Update: Interim Guidance for Health Care Providers Evaluating and Caring for Patients With Suspected E-cigarette, or Vaping, Product Use Associated Lung Injury

United States, October 2019

David A. Siegel, MD; Tara C. Jatlaoui, MD; Emily H. Koumans, MD; Emily A. Kiernan, DO; Mark Layer, MD; Jordan E. Cates, PhD; Anne Kimball, MD; David N. Weissman, MD; Emily E. Petersen, MD; Sarah Reagan-Steiner, MD; Shana Godfred-Cato, DO; Danielle Moulia, MPH; Erin Moritz, PhD; Jonathan D. Lehnert, MPH; Jane Mitchko, MEd; Joel London, MPH; Sherif R. Zaki, MD; Brian A. King, PhD; Christopher M. Jones, PharmD, DrPH; Anita Patel, PharmD; Dana Meaney Delman, MD; Ram Koppaka, MD, PhD


Morbidity and Mortality Weekly Report. 2019;68(41):919-927. 

In This Article

Clinical Care and Public Health Recommendations

Reporting cases to state, local, territorial, or tribal health departments is critical for accurate surveillance of EVALI. Reporting cases and obtaining and sending products, devices, and clinical and pathologic specimens for testing, can help health departments and CDC determine the cause or causes of these lung injuries.*** CDC is developing International Classification of Diseases, Tenth Edition, Clinical Modification coding guidance for health care encounters related to EVALI. Updates, when available, can be found at https://www.cdc.gov/lunginjury (Box 3).

Public Health Recommendations

At this time, FDA and CDC have not identified the cause or causes of the lung injuries among EVALI cases, and the only commonality among all cases is that patients report the use of e-cigarette, or vaping, products. This outbreak might have more than one cause, and many different substances and product sources are still under investigation. To date, national and state data suggest that products containing THC, particularly those obtained off the street or from other informal sources (e.g., friends, family members, or illicit dealers), are linked to most of the cases and play a major role in the outbreak.[11,12] Therefore, CDC recommends that persons should not use e-cigarette, or vaping, products that contain THC. Persons should not buy any type of e-cigarette, or vaping, products, particularly those containing THC, off the street. Persons should not modify or add any substances to e-cigarette, or vaping, products that are not intended by the manufacturer, including products purchased through retail establishments.

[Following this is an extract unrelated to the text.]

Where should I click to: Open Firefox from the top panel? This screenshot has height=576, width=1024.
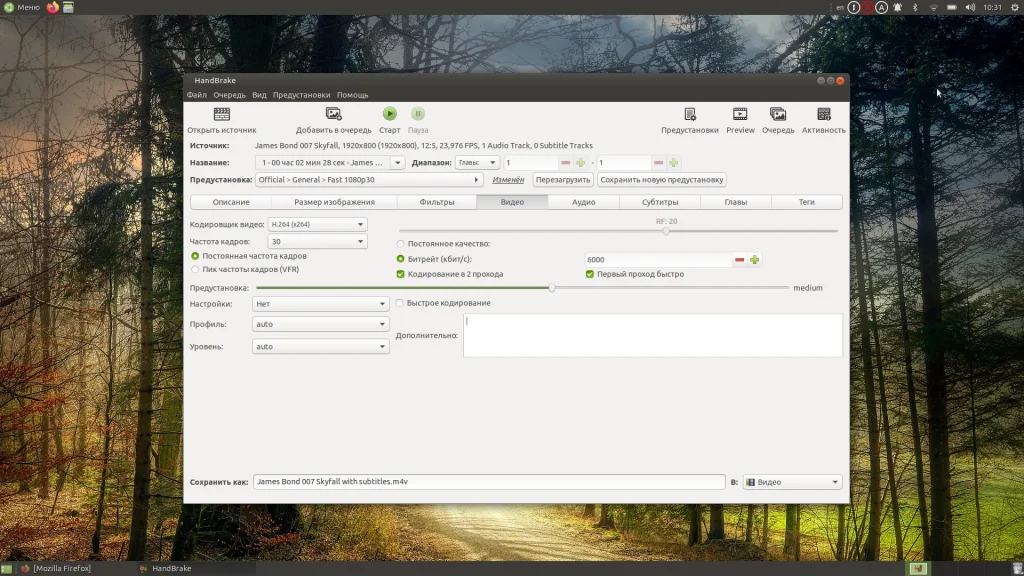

Given that the exclusive use of nicotine-containing products has been reported by a small percentage of persons with EVALI, and that many persons with EVALI report combined use of THC- and nicotine-containing products, the possibility that nicotine-containing products play a role in this outbreak cannot be excluded. Therefore, at present, CDC continues to recommend that persons consider refraining from using e-cigarette, or vaping, products that contain nicotine. If adults are using e-cigarette, or vaping, products to quit cigarette smoking, they should not return to smoking cigarettes; they should use evidence-based treatments, including health care provider counseling and FDA-approved medications.††† If persons continue to use these products, they should carefully monitor themselves for symptoms and see a health care provider immediately if symptoms develop. Irrespective of the ongoing investigation, e-cigarette, or vaping, products should never be used by youths, young adults, or women who are pregnant. There is no safe tobacco product, and the use of any tobacco products, including e-cigarettes, carries a risk. Therefore, persons who do not currently use tobacco products should not start using e-cigarette, or vaping, products.

This investigation is ongoing. CDC will continue to work in collaboration with FDA and state and local partners to investigate cases and to update guidance, as appropriate, as new data emerges from this complex outbreak.